Cuando Dilma Rousseff fue suspendida de su cargo como presidenta de Brasil, un comentarista político concluyó que su gran error había sido declararle la guerra al gran gamonal de la política de ese país: Eduardo Cunha. Por entonces, Cunha fungía como el presidente de la Cámara de Diputados y tenía una mayoría que lo seguía como las ovejas obedecen a su pastor. Parecía impenetrable: había aprobado el trámite del juicio político contra Rousseff —y después votaría un sí exaltado y patriótico durante el paso del proceso por la Cámara— y, pese a que se tenían sospechas de que era corrupto y sabía moverse con frialdad y cálculo por los recovecos políticos, estaba libre de cualquier pesquisa certera.
Sin embargo, su periodo de invulnerabilidad se desvaneció: el 5 de mayo, por los días en que se rumoraba que Rousseff sería suspendida del cargo y Cunha parecía triunfante, el Tribunal Supremo lo apartó de su cargo como presidente y como diputado. Dos meses después, Cunha renuncia con un discurso emocional en el que se declara “perseguido” y, al mismo tiempo, afirma que la justicia hará lo suyo.
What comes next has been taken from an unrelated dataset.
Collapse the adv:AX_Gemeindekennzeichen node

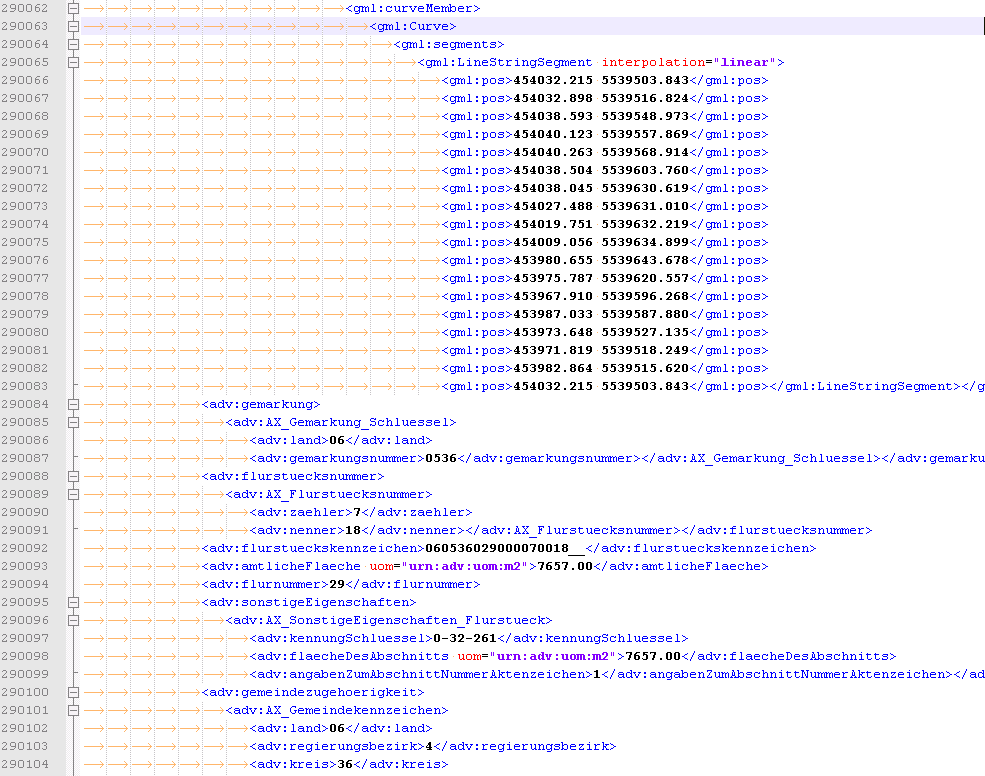coord(73,710)
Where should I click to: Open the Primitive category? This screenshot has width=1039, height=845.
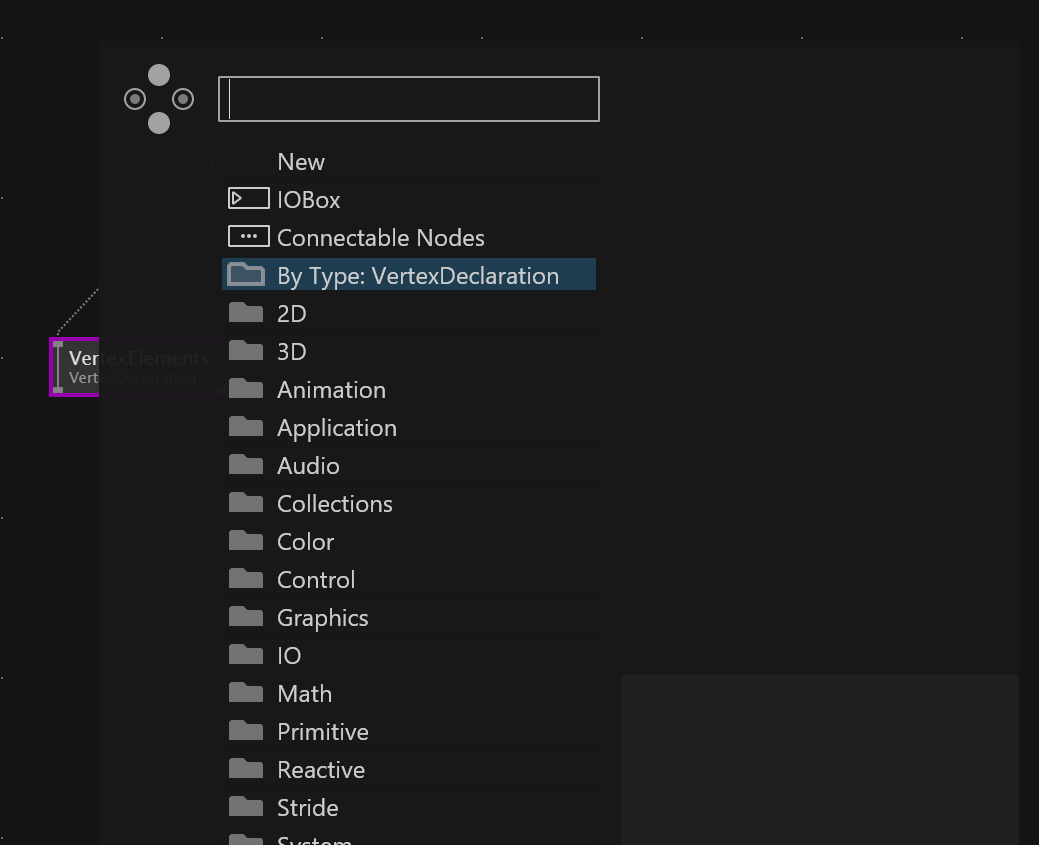click(x=322, y=732)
El diario O Globo abre su edición digital con una fotografía de Cunha con los ojos enrojecidos por las lágrimas, turbado y con un semblante que se opone a su rostro de exaltación apasionada cuando votó a favor de expulsar a Rousseff.
La Fiscalía de Brasil piensa muy distinto sobre Cunha. Rodrigo Janot, jefe de esa entidad, lo llamó “delincuente” hace algunos meses al afirmar que obstaculizaba las perquisiciones en su contra al manipular a ciertos diputados. Fue Janot quien presentó la denuncia formal ante el Tribunal Supremo y pidió la suspensión de Cunha por haber participado en una serie de actos de corrupción entre la empresa Samsung y la estatal Petrobras, por los que Cunha recibió sendos sobornos —cerca de US$5 millones—. Además de haber recibido dichos pagos, Cunha resguardó ese dinero en una cuenta en Suiza —que después pasaría a manos de su esposa— y lo ocultó en sus declaraciones de impuestos. Por ello, Cunha es investigado por lavado de divisas y corrupción.
Cunha tiene tres procesos y dos denuncias en el Supremo Tribunal. Entre otras acusaciones, el diputado —aunque renunció la presidencia, no renunció a su escaño— es señalado de haber presionado, con la compañía de algunos diputados, a algunas empresas para recibir sobornos y pagos por sus mediaciones en diversos contratos (lea aquí todos los casos por los que Cunha es investigado).
El primer efecto de su salida es la elección de su reemplazo, que tendrá que hacerse en las próximas cinco sesiones de la Cámara de Diputados. Walter Maranhão, su reemplazo temporal, tiene relaciones pésimas con los diputados: los proyectos legislativos están trabados y es muy probable que su presencia sólo aliente una polarización obstinada.
En su comparecencia de esta mañana, Cunha dijo: “Libramos a Brasil de un Gobierno que cometió crímenes de responsabilidad y que era inoperante. Todo eso me enorgullece”. Pese a su firmeza, su declaración es una verdad a medias: más allá de lo que suceda con Rousseff en su juicio —que adelantan el Senado y el Supremo Tribunal—, la Cámara de Diputados que él dirigía y el Senado tienen a cerca del 60% de sus miembros investigados por actos que van desde corrupción y lavado de dinero hasta esclavismo. Para sus opositores, su salida es el comienzo de una verdadera limpieza en la política brasileña. La renuncia de Cunha es, más que una decisión personal, una muestra tangible de que se ha quedado sin amigos. El líder del partido PSOL, Iván Valente, dijo al ver al diputado llorar durante su renuncia: “Cunha no conmueve a nadie”.